> _Exercise prompt_
Every entry must be given again exactly as it is written.

[Opening The records section]

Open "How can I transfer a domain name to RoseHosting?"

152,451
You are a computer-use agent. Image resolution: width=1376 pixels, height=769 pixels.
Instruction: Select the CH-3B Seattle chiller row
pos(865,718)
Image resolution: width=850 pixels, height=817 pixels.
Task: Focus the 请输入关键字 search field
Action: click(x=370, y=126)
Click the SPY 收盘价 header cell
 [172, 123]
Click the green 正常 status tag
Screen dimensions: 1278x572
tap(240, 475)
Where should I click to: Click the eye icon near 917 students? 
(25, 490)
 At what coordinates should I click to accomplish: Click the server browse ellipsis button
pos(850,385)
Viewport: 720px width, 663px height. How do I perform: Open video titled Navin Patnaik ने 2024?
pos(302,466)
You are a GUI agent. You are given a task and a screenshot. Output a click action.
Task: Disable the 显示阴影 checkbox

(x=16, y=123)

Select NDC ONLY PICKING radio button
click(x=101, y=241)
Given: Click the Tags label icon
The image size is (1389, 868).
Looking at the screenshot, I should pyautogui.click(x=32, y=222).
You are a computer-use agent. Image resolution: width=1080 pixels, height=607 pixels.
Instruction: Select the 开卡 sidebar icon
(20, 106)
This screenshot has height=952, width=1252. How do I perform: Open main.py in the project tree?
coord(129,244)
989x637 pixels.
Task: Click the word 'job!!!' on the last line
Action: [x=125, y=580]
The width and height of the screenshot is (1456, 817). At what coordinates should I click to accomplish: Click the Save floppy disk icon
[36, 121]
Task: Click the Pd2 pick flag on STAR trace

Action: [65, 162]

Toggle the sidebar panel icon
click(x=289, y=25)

[Closing The records section]

> _Task result_
Open "How can I transfer a domain name to RoseHosting?"

152,451
You are a computer-use agent. Image resolution: width=1376 pixels, height=769 pixels.
Instruction: Select the CH-3B Seattle chiller row
pos(865,718)
Image resolution: width=850 pixels, height=817 pixels.
Task: Focus the 请输入关键字 search field
Action: click(x=370, y=126)
Click the SPY 收盘价 header cell
 [172, 123]
Click the green 正常 status tag
Screen dimensions: 1278x572
tap(240, 475)
Where should I click to: Click the eye icon near 917 students? 
(25, 490)
 At what coordinates should I click to accomplish: Click the server browse ellipsis button
pos(850,385)
Viewport: 720px width, 663px height. How do I perform: Open video titled Navin Patnaik ने 2024?
pos(302,466)
You are a GUI agent. You are given a task and a screenshot. Output a click action.
Task: Disable the 显示阴影 checkbox

(x=16, y=123)

Select NDC ONLY PICKING radio button
click(x=101, y=241)
Given: Click the Tags label icon
The image size is (1389, 868).
Looking at the screenshot, I should pyautogui.click(x=32, y=222).
You are a computer-use agent. Image resolution: width=1080 pixels, height=607 pixels.
Instruction: Select the 开卡 sidebar icon
(20, 106)
This screenshot has height=952, width=1252. How do I perform: Open main.py in the project tree?
coord(129,244)
989x637 pixels.
Task: Click the word 'job!!!' on the last line
Action: [x=125, y=580]
The width and height of the screenshot is (1456, 817). At what coordinates should I click to accomplish: Click the Save floppy disk icon
[36, 121]
Task: Click the Pd2 pick flag on STAR trace

Action: [65, 162]

Toggle the sidebar panel icon
click(x=289, y=25)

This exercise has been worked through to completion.